El hombre de la izquierda sonrió con crueldad, mostrando los dientes parduscos y careados que se ocultaban tras sus gruesos y húmedos labios.

—Por supuesto —comentó.

—Lo soy. Miren esto si no me creen. —Tras sacar con esfuerzo la libreta que guardaba en el bolso de lona que colgaba de su brazo izquierdo, se lo tendió—. El periódico en el que trabajo sabe que estoy aquí —mintió.

El hombre cogió la libreta y la rompió por la mitad sin siquiera mirarla, mientras la niña soltaba un gritito de alegría. Los hombres siguieron avanzando, como robots. Estaban a punto de alcanzarla. Gerry, que colgaba por los pies en el techo, siguió retrocediendo, pero ya casi había llegado a la pared.

—Barbara Waugh sabe que estoy aquí. —Se dio cuenta de que todos sabían que estaba mintiendo; antes de montar en la furgoneta, ni siquiera ella sabía adónde iban a llevarla—. Es la madre de Angela —añadió, desesperada.

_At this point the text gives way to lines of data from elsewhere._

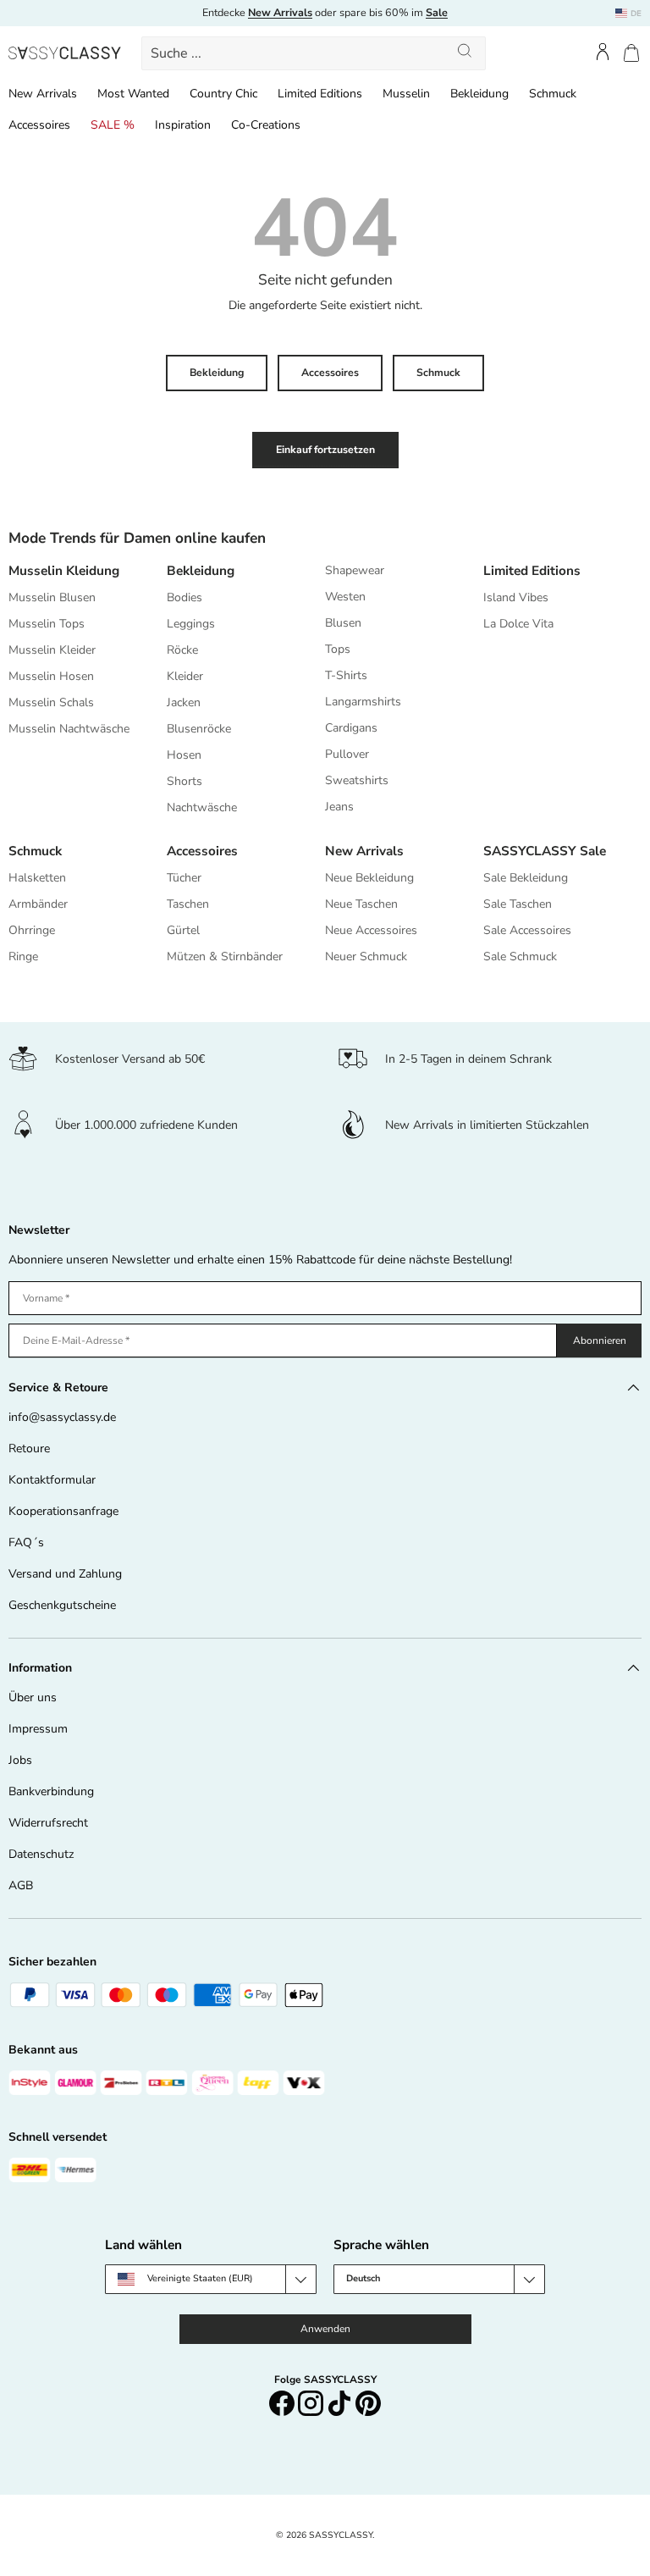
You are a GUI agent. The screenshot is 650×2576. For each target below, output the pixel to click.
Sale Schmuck (520, 956)
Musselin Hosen (51, 676)
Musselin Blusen (52, 597)
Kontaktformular (52, 1480)
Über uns (32, 1697)
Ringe (23, 956)
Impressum (38, 1729)
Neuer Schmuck (366, 956)
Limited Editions (320, 94)
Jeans (339, 807)
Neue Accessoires (371, 930)
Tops (337, 649)
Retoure (29, 1448)
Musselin (406, 94)
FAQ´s (26, 1542)
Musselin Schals (51, 702)
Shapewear (354, 570)
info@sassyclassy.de (62, 1417)
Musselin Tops (46, 624)
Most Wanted (133, 94)
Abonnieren (599, 1340)
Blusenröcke (199, 729)
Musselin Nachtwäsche (68, 729)
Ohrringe (31, 930)
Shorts (184, 781)
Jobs (20, 1760)
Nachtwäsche (202, 807)
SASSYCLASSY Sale (544, 851)
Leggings (191, 624)
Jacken (184, 702)
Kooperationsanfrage (63, 1511)
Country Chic (223, 94)
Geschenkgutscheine (62, 1605)
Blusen (343, 623)
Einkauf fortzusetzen (325, 449)
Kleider (185, 676)
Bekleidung (479, 94)
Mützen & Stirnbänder (225, 956)
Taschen (188, 904)
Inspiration (183, 125)
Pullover (347, 754)
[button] (631, 53)
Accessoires (39, 125)
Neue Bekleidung (369, 878)
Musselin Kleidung (63, 570)
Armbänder (38, 904)
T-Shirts (346, 675)
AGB (20, 1885)
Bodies (184, 597)
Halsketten (37, 878)
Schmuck (552, 94)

—Aquí, los nombres no importan —espetó el hombre de la izquierda.

El hombre situado a su derecha se abalanzó sobre ella y le retorció el brazo hasta que consiguió que soltara el cuchillo. La niña observó fascinada cómo los otros dos sujetaban a Gerry, mientras el hombre de los labios gruesos recogía el cuchillo del suelo y le cortaba los tendones de los brazos y las piernas.